TEXTE SOURCE.
Et Paris fit d’un tunnel le mausolée d’une Cendrillon anorexique, délaissée par son prince et amante d’un marchand de canons, qui mettait autant de soin à modeler ses jambes que Sissi sa coiffure, et qui distribuait des béquilles aux victimes des mines .

Le cœur de l’océan rendu aux grands fonds, la France n’eut qu’un cœur pour saluer ses maréchaux de la République des stades, dans la merveille multi ethnique, multi médiatique, tandis qu’un citoyen-ministre de l’intérieur en effaçait les ilotes, rêvant d’une cryptie pour que soit dite la messe des sans papiers.

X-files, Le Cinquième élément, Diana, Titanic, la Coupe du monde de football, à chaque saison ses raz de marée mythique, ses gazages d’exultations.

LISTE DES DONNÉES.
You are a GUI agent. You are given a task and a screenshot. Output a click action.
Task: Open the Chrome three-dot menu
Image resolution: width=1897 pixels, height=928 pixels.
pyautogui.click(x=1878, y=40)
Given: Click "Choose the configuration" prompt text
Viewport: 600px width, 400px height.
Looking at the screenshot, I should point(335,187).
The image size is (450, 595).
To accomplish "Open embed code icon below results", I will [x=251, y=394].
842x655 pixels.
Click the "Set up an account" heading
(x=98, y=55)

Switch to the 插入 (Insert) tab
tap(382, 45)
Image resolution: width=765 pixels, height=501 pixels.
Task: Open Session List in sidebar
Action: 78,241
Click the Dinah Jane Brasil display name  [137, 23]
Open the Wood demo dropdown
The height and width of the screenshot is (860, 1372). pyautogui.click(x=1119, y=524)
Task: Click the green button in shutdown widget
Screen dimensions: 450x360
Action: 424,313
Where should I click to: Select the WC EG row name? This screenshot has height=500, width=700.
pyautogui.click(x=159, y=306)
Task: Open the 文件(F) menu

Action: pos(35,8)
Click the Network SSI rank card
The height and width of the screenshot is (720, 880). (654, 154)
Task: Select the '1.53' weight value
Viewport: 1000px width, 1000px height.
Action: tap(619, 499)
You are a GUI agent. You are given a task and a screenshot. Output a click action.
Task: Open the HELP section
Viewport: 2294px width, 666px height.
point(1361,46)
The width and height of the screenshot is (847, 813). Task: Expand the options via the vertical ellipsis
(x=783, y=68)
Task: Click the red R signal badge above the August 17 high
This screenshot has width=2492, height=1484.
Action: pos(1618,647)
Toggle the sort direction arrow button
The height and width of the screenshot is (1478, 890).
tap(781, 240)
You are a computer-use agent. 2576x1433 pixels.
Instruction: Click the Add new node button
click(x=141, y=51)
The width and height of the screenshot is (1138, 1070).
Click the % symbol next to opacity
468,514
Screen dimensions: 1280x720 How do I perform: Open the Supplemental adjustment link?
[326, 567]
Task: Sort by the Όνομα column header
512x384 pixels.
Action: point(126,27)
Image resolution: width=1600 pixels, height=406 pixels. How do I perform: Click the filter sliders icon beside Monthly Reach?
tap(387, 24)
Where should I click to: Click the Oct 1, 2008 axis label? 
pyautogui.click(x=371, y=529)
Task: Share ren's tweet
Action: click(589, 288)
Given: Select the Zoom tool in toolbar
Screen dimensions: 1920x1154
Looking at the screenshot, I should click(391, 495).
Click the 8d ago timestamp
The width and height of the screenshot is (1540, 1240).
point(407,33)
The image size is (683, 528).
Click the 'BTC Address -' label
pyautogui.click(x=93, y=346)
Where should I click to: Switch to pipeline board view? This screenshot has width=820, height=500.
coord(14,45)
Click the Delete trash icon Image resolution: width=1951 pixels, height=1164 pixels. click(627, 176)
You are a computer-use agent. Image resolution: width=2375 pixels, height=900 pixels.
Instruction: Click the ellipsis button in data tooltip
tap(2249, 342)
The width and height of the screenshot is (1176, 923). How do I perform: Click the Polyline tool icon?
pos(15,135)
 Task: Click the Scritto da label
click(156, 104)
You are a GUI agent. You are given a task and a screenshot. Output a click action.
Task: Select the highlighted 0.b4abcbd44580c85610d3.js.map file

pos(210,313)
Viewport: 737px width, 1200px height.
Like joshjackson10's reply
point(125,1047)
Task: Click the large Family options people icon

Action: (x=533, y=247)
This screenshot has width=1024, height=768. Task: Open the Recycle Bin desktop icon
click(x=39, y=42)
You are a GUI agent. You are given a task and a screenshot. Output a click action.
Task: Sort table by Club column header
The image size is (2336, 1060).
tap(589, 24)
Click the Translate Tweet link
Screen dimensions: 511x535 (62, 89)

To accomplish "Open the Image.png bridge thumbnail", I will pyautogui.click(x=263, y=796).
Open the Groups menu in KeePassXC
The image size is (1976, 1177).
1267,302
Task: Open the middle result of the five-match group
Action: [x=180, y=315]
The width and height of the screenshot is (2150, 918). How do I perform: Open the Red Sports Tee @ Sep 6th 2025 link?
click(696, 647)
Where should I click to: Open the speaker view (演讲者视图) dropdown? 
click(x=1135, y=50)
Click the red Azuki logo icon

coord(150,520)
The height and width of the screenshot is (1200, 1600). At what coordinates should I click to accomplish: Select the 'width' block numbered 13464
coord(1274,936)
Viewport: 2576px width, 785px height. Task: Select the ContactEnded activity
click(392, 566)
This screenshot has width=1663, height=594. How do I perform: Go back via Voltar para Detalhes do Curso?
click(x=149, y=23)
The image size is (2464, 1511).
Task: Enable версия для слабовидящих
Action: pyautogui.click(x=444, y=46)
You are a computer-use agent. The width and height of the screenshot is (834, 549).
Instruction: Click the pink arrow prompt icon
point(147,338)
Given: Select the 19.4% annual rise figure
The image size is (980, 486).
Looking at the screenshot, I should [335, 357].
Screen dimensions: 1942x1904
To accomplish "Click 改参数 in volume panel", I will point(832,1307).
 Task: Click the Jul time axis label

TÂCHES À RÉALISER.
a) Répondez aux questions suivantes à partir du texte source.
(i) De quoi Paris fit-il le mausolée d'une Cendrillon anorexique ?
(ii) Qui la France n'eut-elle qu'un cœur pour saluer ?
(iii) Quel événement sportif figure dans l'énumération de la dernière phrase ?
b) Dans la liste, renommez « Viewport » en « Visible area » en partant du début et en vous arrêtant à la ligne qui contient « tap(387, 24) », incluse. Redonnez seulement ces lignes, sans rien modifier d'autre.

RÉPONSES PAR TÂCHE.
a)
(i) D'un tunnel.
(ii) Ses maréchaux de la République des stades.
(iii) La Coupe du monde de football.

b)
You are a GUI agent. You are given a task and a screenshot. Output a click action.
Task: Open the Chrome three-dot menu
Image resolution: width=1897 pixels, height=928 pixels.
pyautogui.click(x=1878, y=40)
Given: Click "Choose the configuration" prompt text
Visible area: 600px width, 400px height.
Looking at the screenshot, I should point(335,187).
The image size is (450, 595).
To accomplish "Open embed code icon below results", I will [x=251, y=394].
842x655 pixels.
Click the "Set up an account" heading
(x=98, y=55)

Switch to the 插入 (Insert) tab
tap(382, 45)
Image resolution: width=765 pixels, height=501 pixels.
Task: Open Session List in sidebar
Action: 78,241
Click the Dinah Jane Brasil display name  [137, 23]
Open the Wood demo dropdown
The height and width of the screenshot is (860, 1372). pyautogui.click(x=1119, y=524)
Task: Click the green button in shutdown widget
Screen dimensions: 450x360
Action: 424,313
Where should I click to: Select the WC EG row name? This screenshot has height=500, width=700.
pyautogui.click(x=159, y=306)
Task: Open the 文件(F) menu

Action: pos(35,8)
Click the Network SSI rank card
The height and width of the screenshot is (720, 880). (654, 154)
Task: Select the '1.53' weight value
Visible area: 1000px width, 1000px height.
Action: tap(619, 499)
You are a GUI agent. You are given a task and a screenshot. Output a click action.
Task: Open the HELP section
Visible area: 2294px width, 666px height.
point(1361,46)
The width and height of the screenshot is (847, 813). Task: Expand the options via the vertical ellipsis
(x=783, y=68)
Task: Click the red R signal badge above the August 17 high
This screenshot has width=2492, height=1484.
Action: pos(1618,647)
Toggle the sort direction arrow button
The height and width of the screenshot is (1478, 890).
tap(781, 240)
You are a computer-use agent. 2576x1433 pixels.
Instruction: Click the Add new node button
click(x=141, y=51)
The width and height of the screenshot is (1138, 1070).
Click the % symbol next to opacity
468,514
Screen dimensions: 1280x720 How do I perform: Open the Supplemental adjustment link?
[326, 567]
Task: Sort by the Όνομα column header
512x384 pixels.
Action: point(126,27)
Image resolution: width=1600 pixels, height=406 pixels. How do I perform: Click the filter sliders icon beside Monthly Reach?
tap(387, 24)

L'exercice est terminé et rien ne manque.